In the Kubernetes Service resource, there is a field called "externalTrafficPolicy" which can be set to either Cluster or Local policies. Using this external policy requires that the service type of the Service be NodePort or LoadBalancer.
- Cluster: Traffic can be forwarded to Pods on other nodes, which is the default mode.
- Local: Traffic is only sent to Pods on the local machine.
By default, in Cluster mode, Kube-proxy receives request traffic and performs SNAT (source network address translation) during forwarding, changing the source IP to the node's IP. This ensures that requests return along the original path.
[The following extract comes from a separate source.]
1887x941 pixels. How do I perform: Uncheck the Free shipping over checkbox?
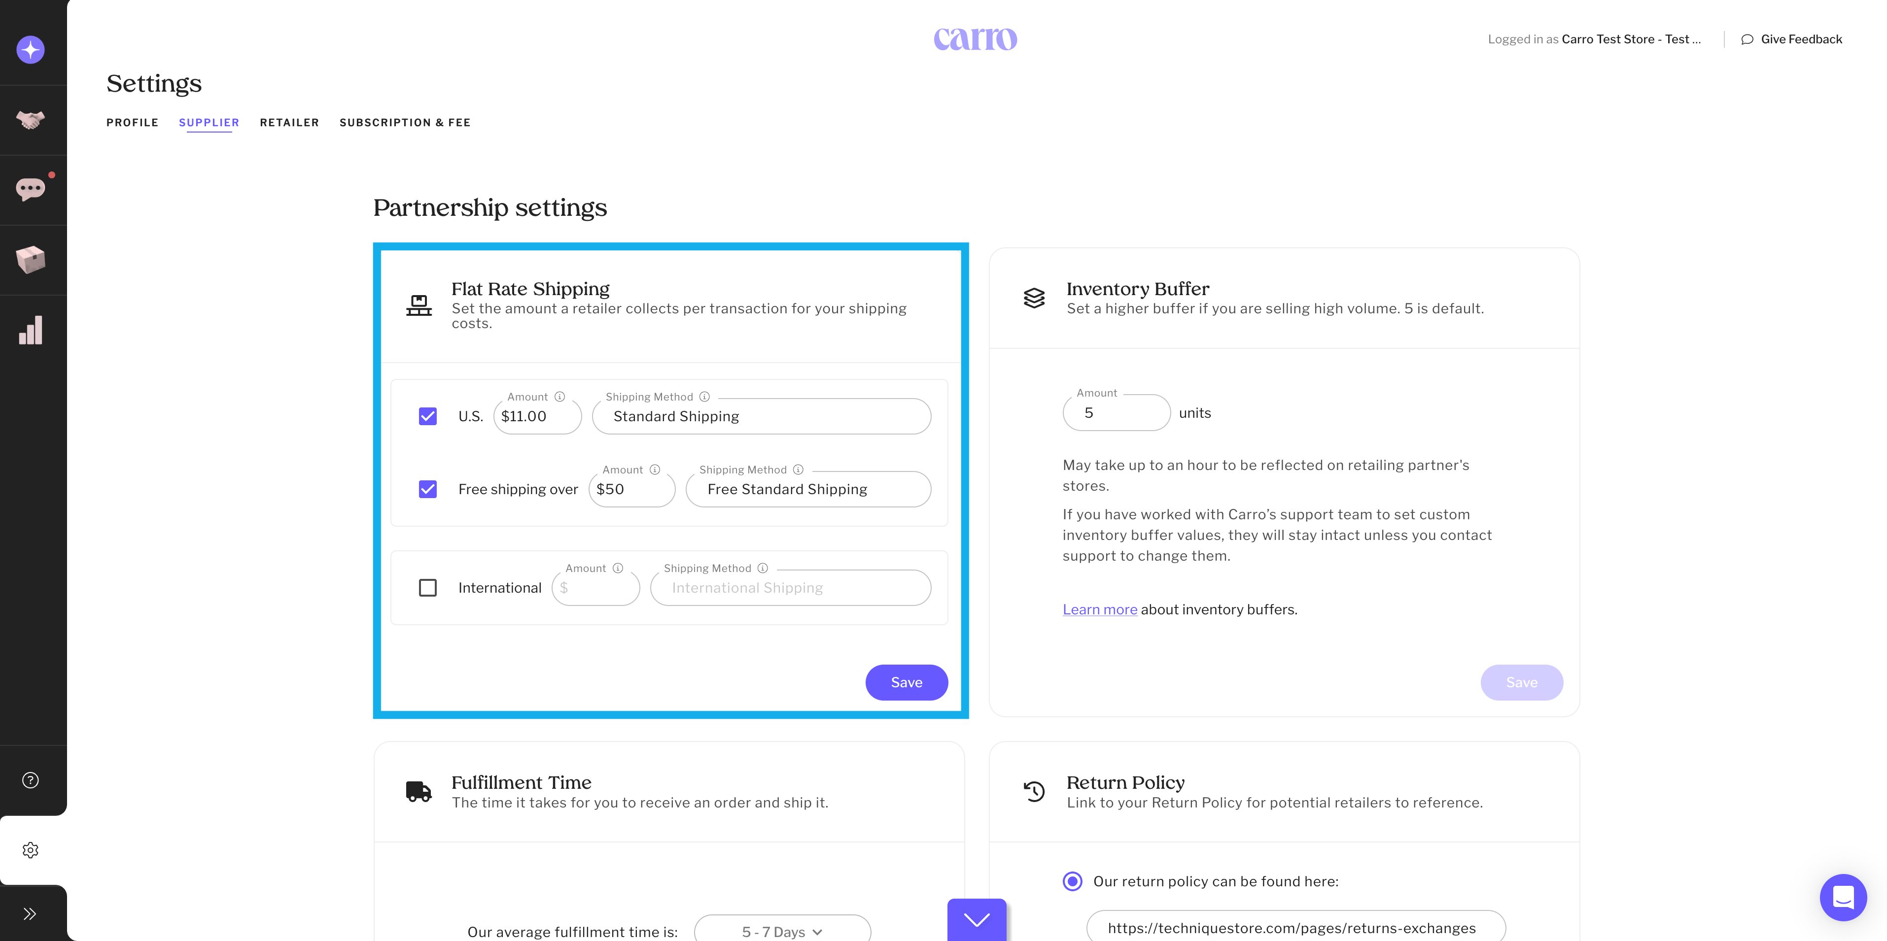pyautogui.click(x=428, y=489)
After switching to Local mode, Kube-proxy retains the source IP during request forwarding and forwards only to Pods on the local node, never across nodes.
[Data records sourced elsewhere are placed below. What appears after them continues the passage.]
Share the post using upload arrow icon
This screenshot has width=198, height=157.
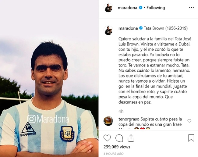131,138
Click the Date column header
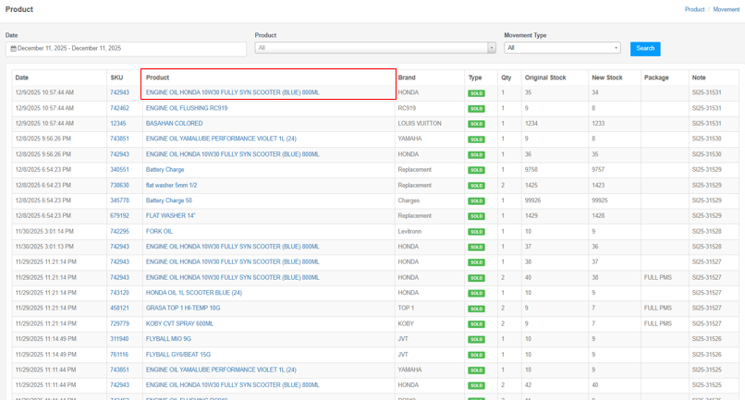This screenshot has height=400, width=745. pyautogui.click(x=22, y=78)
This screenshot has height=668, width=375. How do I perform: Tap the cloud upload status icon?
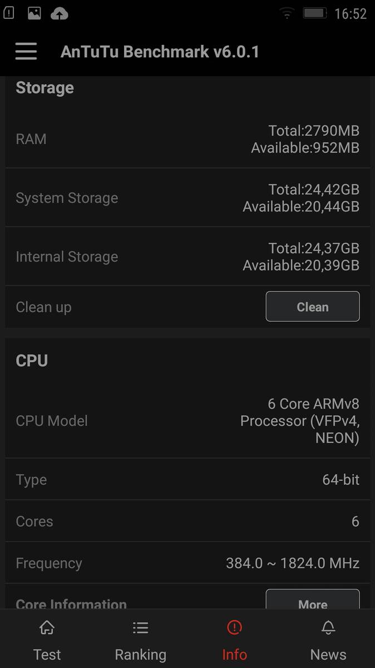[59, 14]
Installation and Deployment¶
Deploying DataKit¶
1.1.1 Download Deployment Files¶
Log in to Guance and click on the 'Integration' module, then click 'DataKit' in the top-left corner, select 'Kubernetes', and download datakit.yaml.
1.1.2 Configure Token¶
Log in to Guance, enter the 'Management' module, find the token shown in the figure below, and replace the value of the ENV_DATAWAY environment variable in the datakit.yaml file with
1.1.3 Set Global Tags¶
Add cluster_name_k8s=k8s-istio at the end of the ENV_GLOBAL_HOST_TAGS environment variable value in the datakit.yaml file, where k8s-istio is the global tag.
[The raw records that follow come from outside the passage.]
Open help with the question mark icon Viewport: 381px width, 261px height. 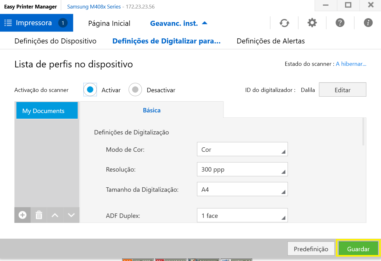[340, 23]
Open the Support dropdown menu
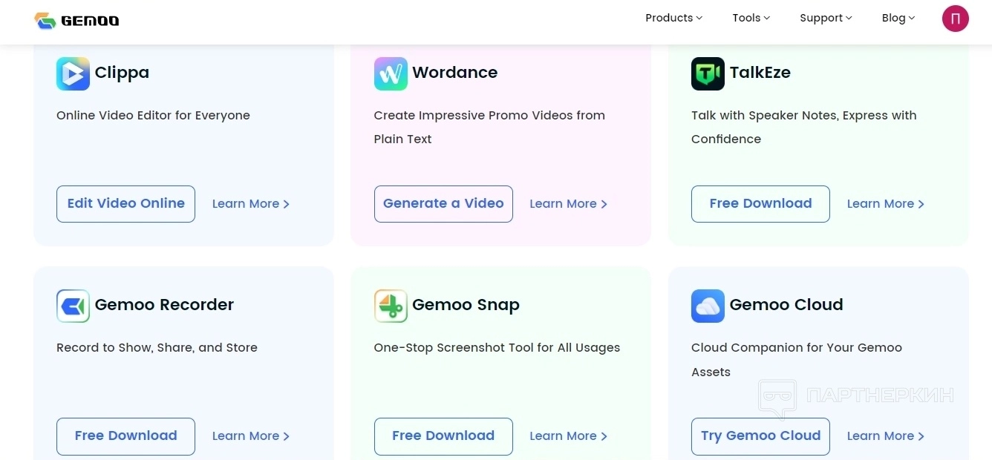 tap(826, 18)
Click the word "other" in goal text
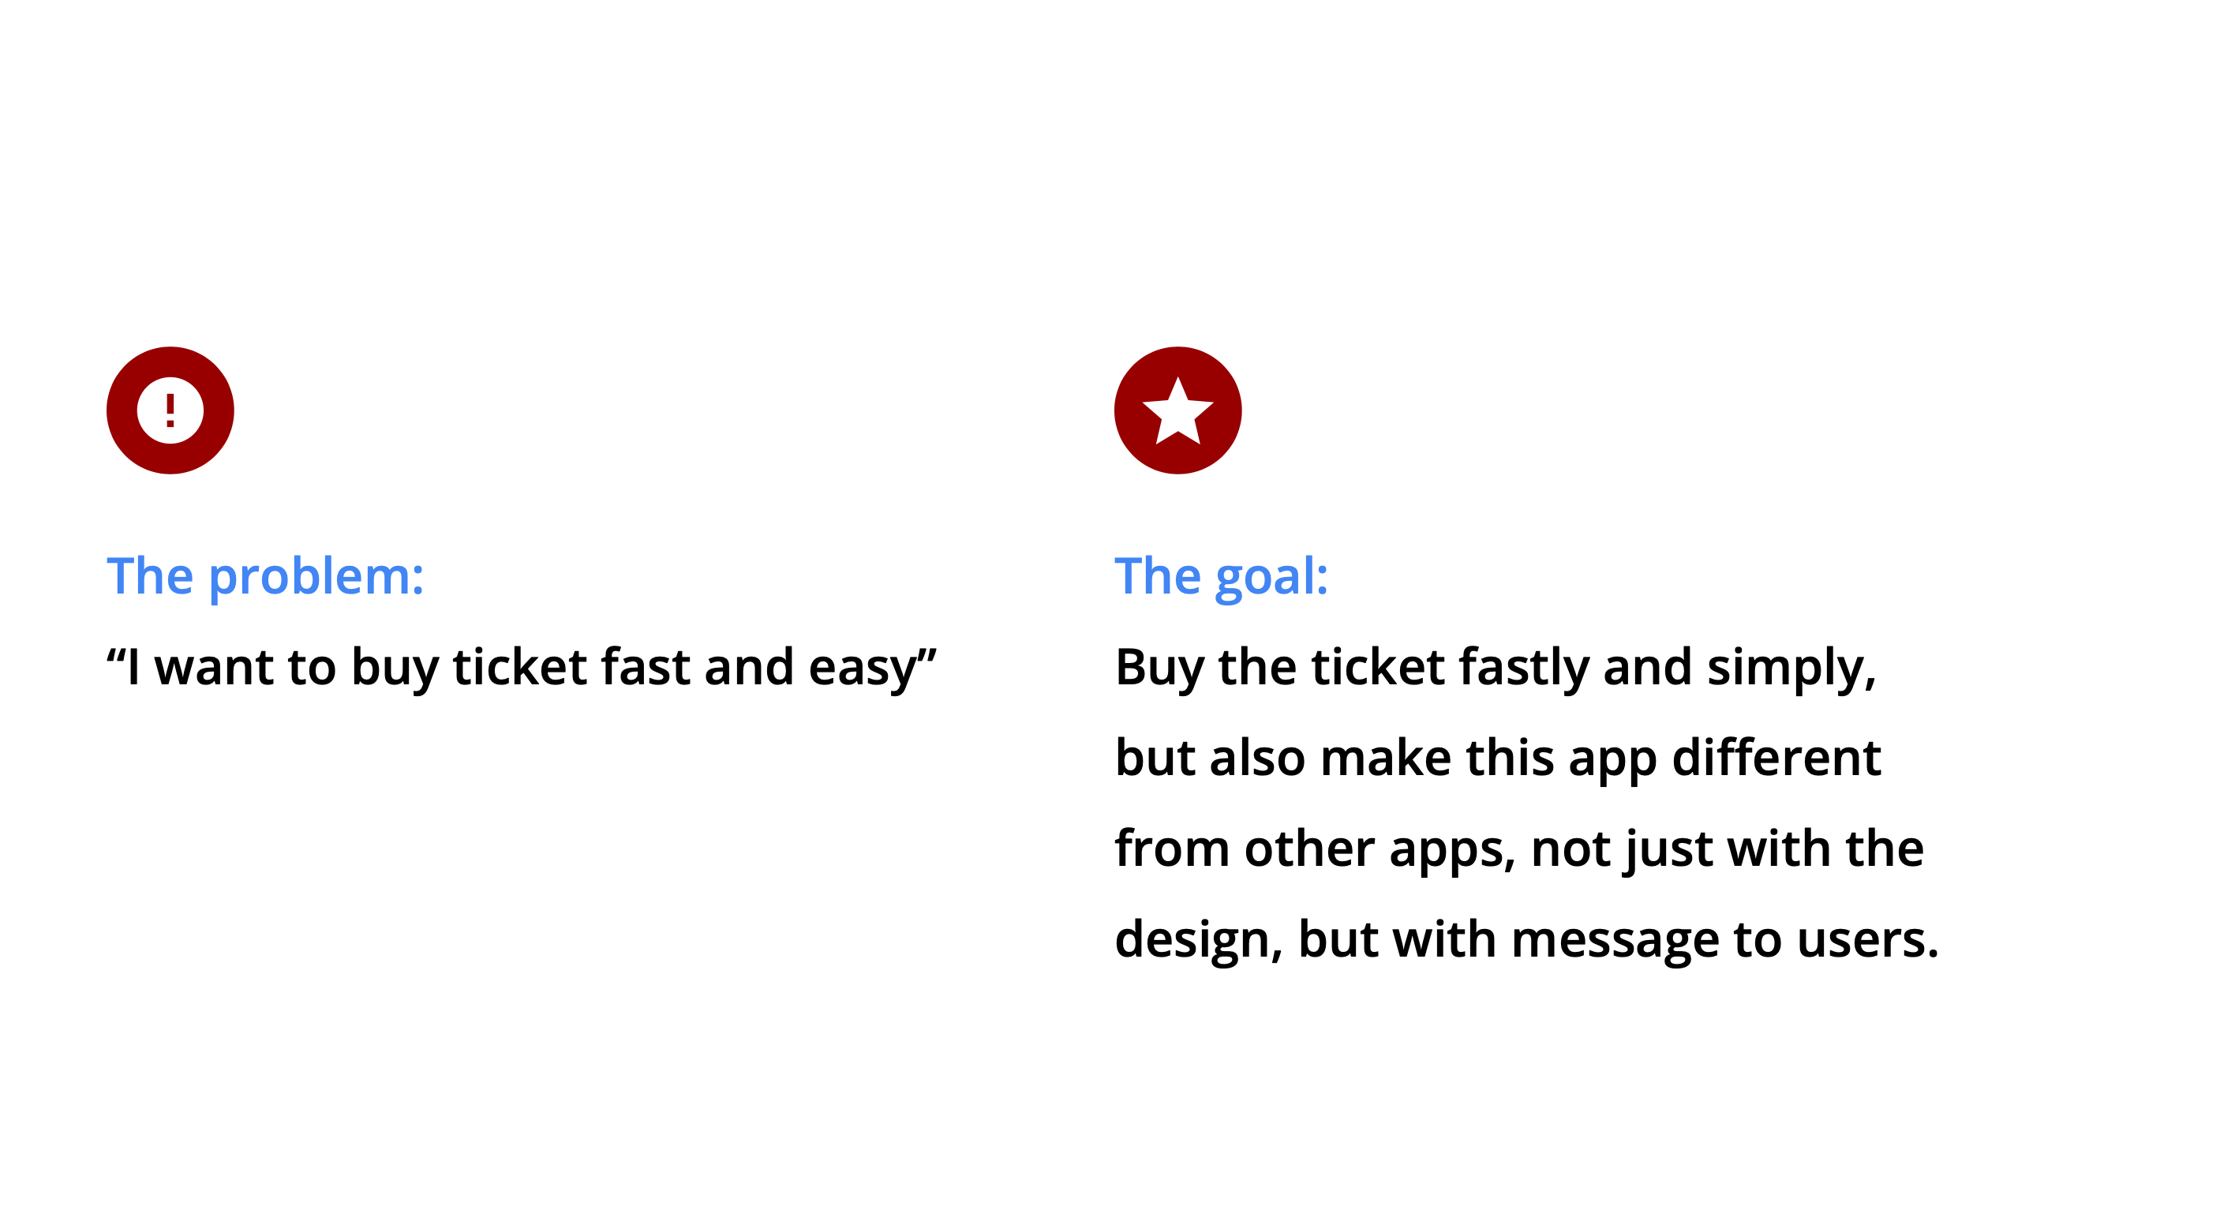The height and width of the screenshot is (1225, 2235). (1308, 848)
- name: ENV_GLOBAL_HOST_TAGS
value: host=__datakit_hostname,host_ip=__datakit_ip,cluster_name_k8s=k8s-prod
1.1.4 Set Namespace¶
To distinguish different clusters during DataKit elections, it is necessary to set the ENV_NAMESPACE environment variable. The values for different clusters must not be the same. Add the following content to the environment variable section in the datakit.yaml file.
1.1.5 Enable Collectors¶
This case uses logfwd to collect logs, so logfwd and pipeline mounting need to be enabled.
volumeMounts:
# Below is new content
- mountPath: /usr/local/datakit/conf.d/log/logfwdserver.conf
name: datakit-conf
subPath: logfwdserver.conf
- mountPath: /usr/local/datakit/pipeline/pod-logging-demo.p
name: datakit-conf
subPath: pod-logging-demo.p
apiVersion: v1
kind: ConfigMap
metadata:
name: datakit-conf
namespace: datakit
data:
# ... Below is new content
#### logfwdserver
logfwdserver.conf: |-
[inputs.logfwdserver]
## logfwd server listening address and port
address = "0.0.0.0:9531"
[inputs.logfwdserver.tags]
# some_tag = "some_value"
# more_tag = "some_other_value"
pod-logging-demo.p: |-
# Log format
grok(_, "%{TIMESTAMP_ISO8601:time} %{NOTSPACE:thread_name} %{LOGLEVEL:status}%{SPACE}%{NOTSPACE:class_name} - \\[%{NOTSPACE:method_name},%{NUMBER:line}\\] - - %{GREEDYDATA:msg}")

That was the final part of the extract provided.